700 million, an increase of 9 in ten years.


2) The cost of deducting oil per kilometer per seat has fallen for ten years.

8%, the decline is slightly more than the seat-km gain.
3) On the expense side, the company’s sales expense ratio is reduced by 0.
4pct, management expenses increased slightly by 0.

2pct, the deduction of foreign exchange finance costs increased by 1 due to the adjustment of the new standard.

6 points.

However, under the new standard, the index expense will be higher and lower than the linear straight line.

Adjust the revenue management plan. In the future peak season, the company can adjust the revenue management and carry out overall planning.

For higher long-distance routes or strategies such as reducing the number of flights to reduce the quota, improve the encrypted services for high-quality routes to obtain higher returns.

We believe that the company has the largest fleet size in China. Once the business strategy shifts from scale expansion to quality improvement, it will release performance elasticity in the peak season.

Investment suggestions: 1) Pay attention to the Boeing incident or the impact of unexpected supply. We expect to bring a gap in supply and demand to the industry in the peak season. The company’s largest fleet adopts a strategy of reducing and maintaining high levels, which can bring about full elastic release.

2) Long-term optimistic about the company’s future success in Beijing Daxing Airport.

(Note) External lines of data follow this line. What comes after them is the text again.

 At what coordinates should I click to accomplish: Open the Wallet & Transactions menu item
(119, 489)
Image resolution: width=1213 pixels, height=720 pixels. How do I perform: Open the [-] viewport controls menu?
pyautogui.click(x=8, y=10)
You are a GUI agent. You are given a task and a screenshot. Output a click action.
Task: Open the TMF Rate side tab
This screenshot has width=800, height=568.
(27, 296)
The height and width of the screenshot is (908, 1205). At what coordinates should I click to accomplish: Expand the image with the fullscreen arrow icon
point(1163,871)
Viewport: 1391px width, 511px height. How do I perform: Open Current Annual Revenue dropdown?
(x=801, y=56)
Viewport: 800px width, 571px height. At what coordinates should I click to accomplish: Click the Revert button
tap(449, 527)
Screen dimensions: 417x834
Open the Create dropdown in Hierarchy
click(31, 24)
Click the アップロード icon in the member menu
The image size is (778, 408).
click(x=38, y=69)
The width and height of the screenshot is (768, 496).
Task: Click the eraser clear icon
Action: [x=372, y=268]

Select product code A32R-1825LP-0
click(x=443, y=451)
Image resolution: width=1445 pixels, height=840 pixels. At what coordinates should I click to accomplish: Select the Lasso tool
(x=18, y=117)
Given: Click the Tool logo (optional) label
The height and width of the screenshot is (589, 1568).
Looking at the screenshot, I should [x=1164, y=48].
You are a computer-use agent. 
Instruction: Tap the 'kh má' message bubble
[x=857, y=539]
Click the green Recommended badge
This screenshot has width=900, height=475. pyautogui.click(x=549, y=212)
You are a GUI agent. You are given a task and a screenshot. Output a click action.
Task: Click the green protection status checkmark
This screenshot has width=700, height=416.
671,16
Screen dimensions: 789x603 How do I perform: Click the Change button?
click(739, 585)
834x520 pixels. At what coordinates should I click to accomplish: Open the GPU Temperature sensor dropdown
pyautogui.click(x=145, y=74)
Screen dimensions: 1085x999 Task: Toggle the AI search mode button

The company’s current market share in Beijing is about 15%. It is expected that the company’s 40% share of Daxing Airport will be expanded in the future, which will help the company to explore the high-yield market in Beijing.

3) We maintain earnings forecasts of 8.9 billion and 11.5 billion for 2019-20, which is equivalent to a PE of 11-20 in 19-20.

7 and 9.

1x, at a relatively low level in history, highlighting the “strong push” level.

Risk warning: The price of oil has increased sharply, the exchange rate has risen sharply, and the Boeing incident has not brought substantial supply impact.